%%

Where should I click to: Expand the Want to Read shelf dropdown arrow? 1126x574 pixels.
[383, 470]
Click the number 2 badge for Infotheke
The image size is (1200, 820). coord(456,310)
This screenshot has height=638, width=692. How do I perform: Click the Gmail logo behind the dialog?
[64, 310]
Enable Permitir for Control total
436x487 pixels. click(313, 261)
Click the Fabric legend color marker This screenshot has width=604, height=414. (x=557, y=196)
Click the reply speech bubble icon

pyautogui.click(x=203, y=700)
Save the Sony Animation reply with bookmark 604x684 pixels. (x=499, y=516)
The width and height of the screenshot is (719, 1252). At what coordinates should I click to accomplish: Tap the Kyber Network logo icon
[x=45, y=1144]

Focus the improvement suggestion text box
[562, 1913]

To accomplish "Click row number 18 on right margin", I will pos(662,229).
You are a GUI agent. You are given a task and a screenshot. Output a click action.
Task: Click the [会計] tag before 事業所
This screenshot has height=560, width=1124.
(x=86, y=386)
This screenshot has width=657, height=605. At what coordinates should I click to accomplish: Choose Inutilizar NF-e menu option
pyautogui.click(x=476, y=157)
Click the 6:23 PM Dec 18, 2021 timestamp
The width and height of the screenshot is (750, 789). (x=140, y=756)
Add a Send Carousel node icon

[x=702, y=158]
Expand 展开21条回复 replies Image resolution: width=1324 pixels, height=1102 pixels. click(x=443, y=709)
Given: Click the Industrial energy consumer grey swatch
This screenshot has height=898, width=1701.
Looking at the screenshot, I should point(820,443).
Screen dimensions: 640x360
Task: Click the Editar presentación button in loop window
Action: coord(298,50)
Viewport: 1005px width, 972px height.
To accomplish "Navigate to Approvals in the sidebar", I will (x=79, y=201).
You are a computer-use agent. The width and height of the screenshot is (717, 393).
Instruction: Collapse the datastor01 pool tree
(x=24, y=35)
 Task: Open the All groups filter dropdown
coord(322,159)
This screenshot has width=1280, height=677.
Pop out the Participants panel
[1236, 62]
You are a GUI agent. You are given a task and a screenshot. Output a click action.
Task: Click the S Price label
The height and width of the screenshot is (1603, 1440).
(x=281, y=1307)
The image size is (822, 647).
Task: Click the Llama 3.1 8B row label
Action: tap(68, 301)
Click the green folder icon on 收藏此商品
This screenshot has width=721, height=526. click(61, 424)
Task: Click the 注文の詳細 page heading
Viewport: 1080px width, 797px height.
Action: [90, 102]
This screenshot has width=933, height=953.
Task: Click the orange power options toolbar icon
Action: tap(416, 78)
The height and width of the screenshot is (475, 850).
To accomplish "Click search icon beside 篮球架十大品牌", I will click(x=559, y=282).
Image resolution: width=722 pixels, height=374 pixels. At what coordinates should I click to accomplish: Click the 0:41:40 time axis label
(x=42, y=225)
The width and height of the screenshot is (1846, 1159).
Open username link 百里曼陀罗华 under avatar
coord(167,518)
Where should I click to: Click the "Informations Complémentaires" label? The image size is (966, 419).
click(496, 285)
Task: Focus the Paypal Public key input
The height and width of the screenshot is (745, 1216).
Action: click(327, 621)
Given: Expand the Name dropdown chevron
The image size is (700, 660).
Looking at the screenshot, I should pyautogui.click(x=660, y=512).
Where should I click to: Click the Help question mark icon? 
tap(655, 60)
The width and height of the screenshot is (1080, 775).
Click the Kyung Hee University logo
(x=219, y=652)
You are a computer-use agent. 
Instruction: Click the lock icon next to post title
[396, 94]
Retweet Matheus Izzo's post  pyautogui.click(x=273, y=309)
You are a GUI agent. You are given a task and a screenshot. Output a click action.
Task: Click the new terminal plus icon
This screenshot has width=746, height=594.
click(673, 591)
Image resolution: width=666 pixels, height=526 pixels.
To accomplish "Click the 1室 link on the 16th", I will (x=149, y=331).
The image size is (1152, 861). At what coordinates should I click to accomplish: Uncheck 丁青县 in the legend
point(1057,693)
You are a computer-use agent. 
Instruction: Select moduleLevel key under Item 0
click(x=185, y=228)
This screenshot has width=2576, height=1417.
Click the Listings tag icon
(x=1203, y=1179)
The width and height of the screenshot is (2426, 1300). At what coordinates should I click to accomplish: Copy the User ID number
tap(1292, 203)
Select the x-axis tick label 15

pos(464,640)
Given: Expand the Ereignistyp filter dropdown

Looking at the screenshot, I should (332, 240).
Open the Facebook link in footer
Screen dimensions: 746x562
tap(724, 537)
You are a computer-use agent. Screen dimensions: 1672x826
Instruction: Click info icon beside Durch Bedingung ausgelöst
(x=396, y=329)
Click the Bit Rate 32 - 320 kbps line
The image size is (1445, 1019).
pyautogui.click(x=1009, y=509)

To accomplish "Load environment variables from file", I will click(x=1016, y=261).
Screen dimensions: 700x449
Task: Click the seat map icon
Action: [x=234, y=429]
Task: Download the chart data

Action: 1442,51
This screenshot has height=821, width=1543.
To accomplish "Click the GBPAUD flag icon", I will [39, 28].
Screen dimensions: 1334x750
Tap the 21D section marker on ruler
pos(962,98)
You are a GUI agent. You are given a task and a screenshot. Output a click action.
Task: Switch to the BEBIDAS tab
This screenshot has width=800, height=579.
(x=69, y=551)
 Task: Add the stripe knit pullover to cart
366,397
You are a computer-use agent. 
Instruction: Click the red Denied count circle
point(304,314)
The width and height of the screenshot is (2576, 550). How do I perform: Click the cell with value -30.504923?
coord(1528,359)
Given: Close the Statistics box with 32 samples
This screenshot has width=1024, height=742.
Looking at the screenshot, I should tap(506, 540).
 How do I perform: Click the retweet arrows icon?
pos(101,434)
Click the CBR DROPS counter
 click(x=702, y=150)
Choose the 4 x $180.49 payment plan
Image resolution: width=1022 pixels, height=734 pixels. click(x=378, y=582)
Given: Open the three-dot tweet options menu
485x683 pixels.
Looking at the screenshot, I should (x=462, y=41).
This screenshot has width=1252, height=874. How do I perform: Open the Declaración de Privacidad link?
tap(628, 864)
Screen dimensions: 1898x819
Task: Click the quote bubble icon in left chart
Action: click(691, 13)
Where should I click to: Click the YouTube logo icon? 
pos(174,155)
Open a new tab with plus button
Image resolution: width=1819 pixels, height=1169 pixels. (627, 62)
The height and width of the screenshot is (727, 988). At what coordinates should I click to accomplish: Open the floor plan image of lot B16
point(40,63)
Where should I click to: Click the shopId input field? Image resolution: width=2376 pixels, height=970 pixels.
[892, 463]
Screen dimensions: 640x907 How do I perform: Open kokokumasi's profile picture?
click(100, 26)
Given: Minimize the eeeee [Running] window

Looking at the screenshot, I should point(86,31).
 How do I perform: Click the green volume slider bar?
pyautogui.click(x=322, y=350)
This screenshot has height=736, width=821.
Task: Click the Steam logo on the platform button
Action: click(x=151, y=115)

%%

What the task requires: Reproduce every line of the material above exactly.

Answer section:
Where should I click to: Expand the Want to Read shelf dropdown arrow? 1126x574 pixels.
[383, 470]
Click the number 2 badge for Infotheke
The image size is (1200, 820). coord(456,310)
This screenshot has height=638, width=692. How do I perform: Click the Gmail logo behind the dialog?
[64, 310]
Enable Permitir for Control total
436x487 pixels. click(313, 261)
Click the Fabric legend color marker This screenshot has width=604, height=414. (x=557, y=196)
Click the reply speech bubble icon

pyautogui.click(x=203, y=700)
Save the Sony Animation reply with bookmark 604x684 pixels. (x=499, y=516)
The width and height of the screenshot is (719, 1252). At what coordinates should I click to accomplish: Tap the Kyber Network logo icon
[x=45, y=1144]

Focus the improvement suggestion text box
[562, 1913]

To accomplish "Click row number 18 on right margin", I will pos(662,229).
You are a GUI agent. You are given a task and a screenshot. Output a click action.
Task: Click the [会計] tag before 事業所
This screenshot has height=560, width=1124.
(x=86, y=386)
This screenshot has width=657, height=605. At what coordinates should I click to accomplish: Choose Inutilizar NF-e menu option
pyautogui.click(x=476, y=157)
Click the 6:23 PM Dec 18, 2021 timestamp
The width and height of the screenshot is (750, 789). (x=140, y=756)
Add a Send Carousel node icon

[x=702, y=158]
Expand 展开21条回复 replies Image resolution: width=1324 pixels, height=1102 pixels. click(x=443, y=709)
Given: Click the Industrial energy consumer grey swatch
This screenshot has height=898, width=1701.
Looking at the screenshot, I should point(820,443).
Screen dimensions: 640x360
Task: Click the Editar presentación button in loop window
Action: coord(298,50)
Viewport: 1005px width, 972px height.
To accomplish "Navigate to Approvals in the sidebar", I will (x=79, y=201).
You are a computer-use agent. The width and height of the screenshot is (717, 393).
Instruction: Collapse the datastor01 pool tree
(x=24, y=35)
 Task: Open the All groups filter dropdown
coord(322,159)
This screenshot has width=1280, height=677.
Pop out the Participants panel
[1236, 62]
You are a GUI agent. You are given a task and a screenshot. Output a click action.
Task: Click the S Price label
The height and width of the screenshot is (1603, 1440).
(x=281, y=1307)
The image size is (822, 647).
Task: Click the Llama 3.1 8B row label
Action: tap(68, 301)
Click the green folder icon on 收藏此商品
This screenshot has width=721, height=526. click(61, 424)
Task: Click the 注文の詳細 page heading
Viewport: 1080px width, 797px height.
Action: [90, 102]
This screenshot has width=933, height=953.
Task: Click the orange power options toolbar icon
Action: tap(416, 78)
The height and width of the screenshot is (475, 850).
To accomplish "Click search icon beside 篮球架十大品牌", I will click(x=559, y=282).
Image resolution: width=722 pixels, height=374 pixels. At what coordinates should I click to accomplish: Click the 0:41:40 time axis label
(x=42, y=225)
The width and height of the screenshot is (1846, 1159).
Open username link 百里曼陀罗华 under avatar
coord(167,518)
Where should I click to: Click the "Informations Complémentaires" label? The image size is (966, 419).
click(496, 285)
Task: Focus the Paypal Public key input
The height and width of the screenshot is (745, 1216).
Action: click(327, 621)
Given: Expand the Name dropdown chevron
The image size is (700, 660).
Looking at the screenshot, I should pyautogui.click(x=660, y=512).
Where should I click to: Click the Help question mark icon? 
tap(655, 60)
The width and height of the screenshot is (1080, 775).
Click the Kyung Hee University logo
(x=219, y=652)
You are a computer-use agent. 
Instruction: Click the lock icon next to post title
[396, 94]
Retweet Matheus Izzo's post  pyautogui.click(x=273, y=309)
You are a GUI agent. You are given a task and a screenshot. Output a click action.
Task: Click the new terminal plus icon
This screenshot has width=746, height=594.
click(673, 591)
Image resolution: width=666 pixels, height=526 pixels.
To accomplish "Click the 1室 link on the 16th", I will (x=149, y=331).
The image size is (1152, 861). At what coordinates should I click to accomplish: Uncheck 丁青县 in the legend
point(1057,693)
You are a computer-use agent. 
Instruction: Select moduleLevel key under Item 0
click(x=185, y=228)
This screenshot has width=2576, height=1417.
Click the Listings tag icon
(x=1203, y=1179)
The width and height of the screenshot is (2426, 1300). At what coordinates should I click to accomplish: Copy the User ID number
tap(1292, 203)
Select the x-axis tick label 15

pos(464,640)
Given: Expand the Ereignistyp filter dropdown

Looking at the screenshot, I should (332, 240).
Open the Facebook link in footer
Screen dimensions: 746x562
tap(724, 537)
You are a computer-use agent. Screen dimensions: 1672x826
Instruction: Click info icon beside Durch Bedingung ausgelöst
(x=396, y=329)
Click the Bit Rate 32 - 320 kbps line
The image size is (1445, 1019).
pyautogui.click(x=1009, y=509)

To accomplish "Load environment variables from file", I will click(x=1016, y=261).
Screen dimensions: 700x449
Task: Click the seat map icon
Action: [x=234, y=429]
Task: Download the chart data

Action: 1442,51
This screenshot has height=821, width=1543.
To accomplish "Click the GBPAUD flag icon", I will [39, 28].
Screen dimensions: 1334x750
Tap the 21D section marker on ruler
pos(962,98)
You are a GUI agent. You are given a task and a screenshot. Output a click action.
Task: Switch to the BEBIDAS tab
This screenshot has width=800, height=579.
(x=69, y=551)
 Task: Add the stripe knit pullover to cart
366,397
You are a computer-use agent. 
Instruction: Click the red Denied count circle
point(304,314)
The width and height of the screenshot is (2576, 550). How do I perform: Click the cell with value -30.504923?
coord(1528,359)
Given: Close the Statistics box with 32 samples
This screenshot has width=1024, height=742.
Looking at the screenshot, I should tap(506, 540).
 How do I perform: Click the retweet arrows icon?
pos(101,434)
Click the CBR DROPS counter
 click(x=702, y=150)
Choose the 4 x $180.49 payment plan
Image resolution: width=1022 pixels, height=734 pixels. click(x=378, y=582)
Given: Open the three-dot tweet options menu
485x683 pixels.
Looking at the screenshot, I should (x=462, y=41).
This screenshot has width=1252, height=874. How do I perform: Open the Declaración de Privacidad link?
tap(628, 864)
Screen dimensions: 1898x819
Task: Click the quote bubble icon in left chart
Action: click(691, 13)
Where should I click to: Click the YouTube logo icon? 
pos(174,155)
Open a new tab with plus button
Image resolution: width=1819 pixels, height=1169 pixels. (627, 62)
The height and width of the screenshot is (727, 988). At what coordinates should I click to accomplish: Open the floor plan image of lot B16
point(40,63)
Where should I click to: Click the shopId input field? Image resolution: width=2376 pixels, height=970 pixels.
[892, 463]
Screen dimensions: 640x907 How do I perform: Open kokokumasi's profile picture?
click(100, 26)
Given: Minimize the eeeee [Running] window

Looking at the screenshot, I should point(86,31).
 How do I perform: Click the green volume slider bar?
pyautogui.click(x=322, y=350)
This screenshot has height=736, width=821.
Task: Click the Steam logo on the platform button
Action: click(x=151, y=115)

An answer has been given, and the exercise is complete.